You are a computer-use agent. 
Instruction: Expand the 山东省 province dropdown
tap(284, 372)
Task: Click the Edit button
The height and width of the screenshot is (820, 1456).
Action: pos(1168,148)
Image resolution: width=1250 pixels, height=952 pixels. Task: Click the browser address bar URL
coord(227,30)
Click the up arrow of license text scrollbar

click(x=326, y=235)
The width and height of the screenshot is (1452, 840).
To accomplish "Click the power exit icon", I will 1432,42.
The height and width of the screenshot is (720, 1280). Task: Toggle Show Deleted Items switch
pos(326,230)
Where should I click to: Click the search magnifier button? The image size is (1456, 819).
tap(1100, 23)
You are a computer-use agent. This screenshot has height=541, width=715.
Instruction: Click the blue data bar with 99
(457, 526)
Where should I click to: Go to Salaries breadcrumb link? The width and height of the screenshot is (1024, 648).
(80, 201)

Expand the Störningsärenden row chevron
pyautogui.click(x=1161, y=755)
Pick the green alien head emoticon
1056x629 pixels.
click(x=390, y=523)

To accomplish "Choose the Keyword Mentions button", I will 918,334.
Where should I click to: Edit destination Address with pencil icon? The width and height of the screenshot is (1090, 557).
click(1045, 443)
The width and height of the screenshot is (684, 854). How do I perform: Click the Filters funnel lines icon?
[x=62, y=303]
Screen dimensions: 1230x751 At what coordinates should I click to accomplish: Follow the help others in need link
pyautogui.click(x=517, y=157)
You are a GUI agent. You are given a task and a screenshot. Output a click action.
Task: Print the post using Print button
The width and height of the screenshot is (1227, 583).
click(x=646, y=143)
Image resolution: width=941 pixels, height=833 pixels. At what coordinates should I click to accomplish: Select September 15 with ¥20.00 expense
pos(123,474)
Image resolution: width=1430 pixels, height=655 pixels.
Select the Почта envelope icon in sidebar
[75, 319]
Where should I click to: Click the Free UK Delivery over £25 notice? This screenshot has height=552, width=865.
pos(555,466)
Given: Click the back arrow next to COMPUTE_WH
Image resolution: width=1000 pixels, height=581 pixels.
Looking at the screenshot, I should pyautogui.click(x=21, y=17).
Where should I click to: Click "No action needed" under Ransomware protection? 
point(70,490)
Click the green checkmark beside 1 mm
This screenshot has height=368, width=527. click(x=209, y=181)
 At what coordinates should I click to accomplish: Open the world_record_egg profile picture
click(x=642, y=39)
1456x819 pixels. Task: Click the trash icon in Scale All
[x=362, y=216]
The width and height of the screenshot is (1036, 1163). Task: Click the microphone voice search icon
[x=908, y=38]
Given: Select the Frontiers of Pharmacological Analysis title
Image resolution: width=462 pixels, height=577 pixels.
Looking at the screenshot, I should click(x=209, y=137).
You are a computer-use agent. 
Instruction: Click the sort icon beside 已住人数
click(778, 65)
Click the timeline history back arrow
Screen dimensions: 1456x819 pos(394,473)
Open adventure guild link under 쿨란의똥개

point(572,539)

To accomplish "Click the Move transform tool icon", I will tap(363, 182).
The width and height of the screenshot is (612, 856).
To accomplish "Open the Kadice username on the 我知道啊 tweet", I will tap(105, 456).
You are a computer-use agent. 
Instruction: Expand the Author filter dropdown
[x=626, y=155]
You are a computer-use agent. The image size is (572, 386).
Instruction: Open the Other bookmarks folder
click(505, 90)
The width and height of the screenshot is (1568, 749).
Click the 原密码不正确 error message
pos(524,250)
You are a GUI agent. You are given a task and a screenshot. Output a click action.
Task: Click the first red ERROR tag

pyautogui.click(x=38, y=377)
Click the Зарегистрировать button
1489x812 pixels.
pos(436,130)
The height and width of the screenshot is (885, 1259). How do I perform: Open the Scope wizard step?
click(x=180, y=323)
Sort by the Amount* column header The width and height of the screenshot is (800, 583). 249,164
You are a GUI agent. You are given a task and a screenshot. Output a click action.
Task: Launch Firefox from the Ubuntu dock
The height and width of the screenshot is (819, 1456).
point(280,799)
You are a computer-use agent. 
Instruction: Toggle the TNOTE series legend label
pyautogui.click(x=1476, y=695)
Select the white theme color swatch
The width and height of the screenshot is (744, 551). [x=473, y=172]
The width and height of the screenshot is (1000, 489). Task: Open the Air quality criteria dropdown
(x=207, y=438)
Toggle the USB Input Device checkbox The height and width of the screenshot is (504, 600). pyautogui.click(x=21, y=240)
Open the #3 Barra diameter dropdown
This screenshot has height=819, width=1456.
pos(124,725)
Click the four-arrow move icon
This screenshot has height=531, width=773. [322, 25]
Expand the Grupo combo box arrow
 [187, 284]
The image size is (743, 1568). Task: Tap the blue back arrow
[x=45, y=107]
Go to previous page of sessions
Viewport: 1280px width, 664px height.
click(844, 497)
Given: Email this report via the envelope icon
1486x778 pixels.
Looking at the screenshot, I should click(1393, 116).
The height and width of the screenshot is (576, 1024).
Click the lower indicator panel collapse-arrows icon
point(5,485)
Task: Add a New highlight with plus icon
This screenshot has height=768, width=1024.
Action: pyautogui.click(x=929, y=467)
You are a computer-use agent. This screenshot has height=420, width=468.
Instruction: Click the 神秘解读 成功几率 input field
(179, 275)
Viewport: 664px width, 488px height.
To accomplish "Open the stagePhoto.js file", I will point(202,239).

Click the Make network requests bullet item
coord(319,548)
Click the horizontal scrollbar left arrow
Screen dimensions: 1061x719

Stated problem: Please write out the rows starting at the line that contains "The image size is (743, 1568)." and continuing through the last row, repeating each line exactly as it appears.

The completed task:
The image size is (743, 1568). Task: Tap the blue back arrow
[x=45, y=107]
Go to previous page of sessions
Viewport: 1280px width, 664px height.
click(844, 497)
Given: Email this report via the envelope icon
1486x778 pixels.
Looking at the screenshot, I should click(1393, 116).
The height and width of the screenshot is (576, 1024).
Click the lower indicator panel collapse-arrows icon
point(5,485)
Task: Add a New highlight with plus icon
This screenshot has height=768, width=1024.
Action: pyautogui.click(x=929, y=467)
You are a computer-use agent. This screenshot has height=420, width=468.
Instruction: Click the 神秘解读 成功几率 input field
(179, 275)
Viewport: 664px width, 488px height.
To accomplish "Open the stagePhoto.js file", I will point(202,239).

Click the Make network requests bullet item
coord(319,548)
Click the horizontal scrollbar left arrow
Screen dimensions: 1061x719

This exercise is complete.